Attention, je dis pas que Mac, c'est que pour la upper-class, mais quand même ... ça aide 

Arcank


----------



## trevise (9 Mai 2006)

iDuck a dit:
			
		

> Dans la série "Préjudices" diffusée actuellement sur France 2, il y a aussi du Mac. Un iMac G5 ou Intel sur le bureau du juge. Quand on connaît les problèmes de moyens de la justice en France, c'est rassurant de voir qu'ils peuvent se payer des iMac. :love:



Clair, il n'y a pas d'Imac au marché public du Ministère de la Justice.

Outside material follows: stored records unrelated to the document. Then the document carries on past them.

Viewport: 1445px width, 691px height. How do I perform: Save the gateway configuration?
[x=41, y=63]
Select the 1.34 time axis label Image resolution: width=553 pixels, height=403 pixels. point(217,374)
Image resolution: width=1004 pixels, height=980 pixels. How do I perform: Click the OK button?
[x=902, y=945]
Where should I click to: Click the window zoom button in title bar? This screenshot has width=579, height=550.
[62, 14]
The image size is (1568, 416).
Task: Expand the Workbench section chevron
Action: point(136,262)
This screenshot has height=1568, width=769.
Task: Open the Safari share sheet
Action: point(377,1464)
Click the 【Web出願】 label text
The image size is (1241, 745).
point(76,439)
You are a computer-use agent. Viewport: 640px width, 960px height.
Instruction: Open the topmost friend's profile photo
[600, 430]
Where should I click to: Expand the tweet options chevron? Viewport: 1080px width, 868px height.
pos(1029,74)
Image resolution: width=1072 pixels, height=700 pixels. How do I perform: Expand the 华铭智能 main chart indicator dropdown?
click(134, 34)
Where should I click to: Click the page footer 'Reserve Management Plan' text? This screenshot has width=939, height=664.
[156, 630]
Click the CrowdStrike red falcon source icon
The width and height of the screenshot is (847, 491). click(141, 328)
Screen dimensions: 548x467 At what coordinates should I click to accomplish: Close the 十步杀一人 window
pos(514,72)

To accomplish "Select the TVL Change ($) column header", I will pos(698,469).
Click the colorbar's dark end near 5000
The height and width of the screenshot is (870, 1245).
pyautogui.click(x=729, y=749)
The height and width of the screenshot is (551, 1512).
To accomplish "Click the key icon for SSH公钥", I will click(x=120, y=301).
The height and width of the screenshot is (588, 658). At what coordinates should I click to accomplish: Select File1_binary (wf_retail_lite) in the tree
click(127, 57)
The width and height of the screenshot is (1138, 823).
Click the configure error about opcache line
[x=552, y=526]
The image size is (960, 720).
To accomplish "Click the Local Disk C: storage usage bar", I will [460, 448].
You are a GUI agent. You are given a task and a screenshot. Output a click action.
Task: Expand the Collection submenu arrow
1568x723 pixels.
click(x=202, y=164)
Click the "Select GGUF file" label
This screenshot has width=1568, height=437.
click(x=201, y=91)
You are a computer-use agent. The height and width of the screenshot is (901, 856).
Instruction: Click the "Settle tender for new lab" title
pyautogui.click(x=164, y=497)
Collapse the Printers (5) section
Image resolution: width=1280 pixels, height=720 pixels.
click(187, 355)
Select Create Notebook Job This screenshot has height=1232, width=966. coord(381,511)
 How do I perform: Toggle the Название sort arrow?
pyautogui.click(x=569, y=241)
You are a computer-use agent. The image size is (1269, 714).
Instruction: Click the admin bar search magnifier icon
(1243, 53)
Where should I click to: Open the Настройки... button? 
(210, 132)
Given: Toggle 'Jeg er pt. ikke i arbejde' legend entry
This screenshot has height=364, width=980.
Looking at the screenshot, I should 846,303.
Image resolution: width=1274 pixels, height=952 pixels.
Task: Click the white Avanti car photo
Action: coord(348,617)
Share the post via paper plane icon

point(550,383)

Il ya des Powermacs et des écrans (30", rahhhh lovely !), mais ils sont reservés aux services de com'. Bref encore une série très bien documentée


----------



## leza007 (10 Mai 2006)

je ne sais pas si c'est un hasard ou pas mais j'ai remarqué que dans la plupart des séries télévisées américaines ils utilisaient des macs ... 
serait ce parce que je suis encore un nioub que je fais attention à ce point ou juste pour dire chaque trente secondes à mes potes "regarde regarde même l'inspecteur gadget il a un apple preuve qu'on est les plus fort   .."
euh ... rassurez moi je vire pas parano là ... si ?? pire geek peut être ??
maman ...


----------



## r e m y (10 Mai 2006)

l'iPOD dans Scary4 c'est clairement du placement de produit... d'ailleurs les bandes annonces sont "sponsorisées" par Apple+iPod


----------



## Souvaroff (11 Mai 2006)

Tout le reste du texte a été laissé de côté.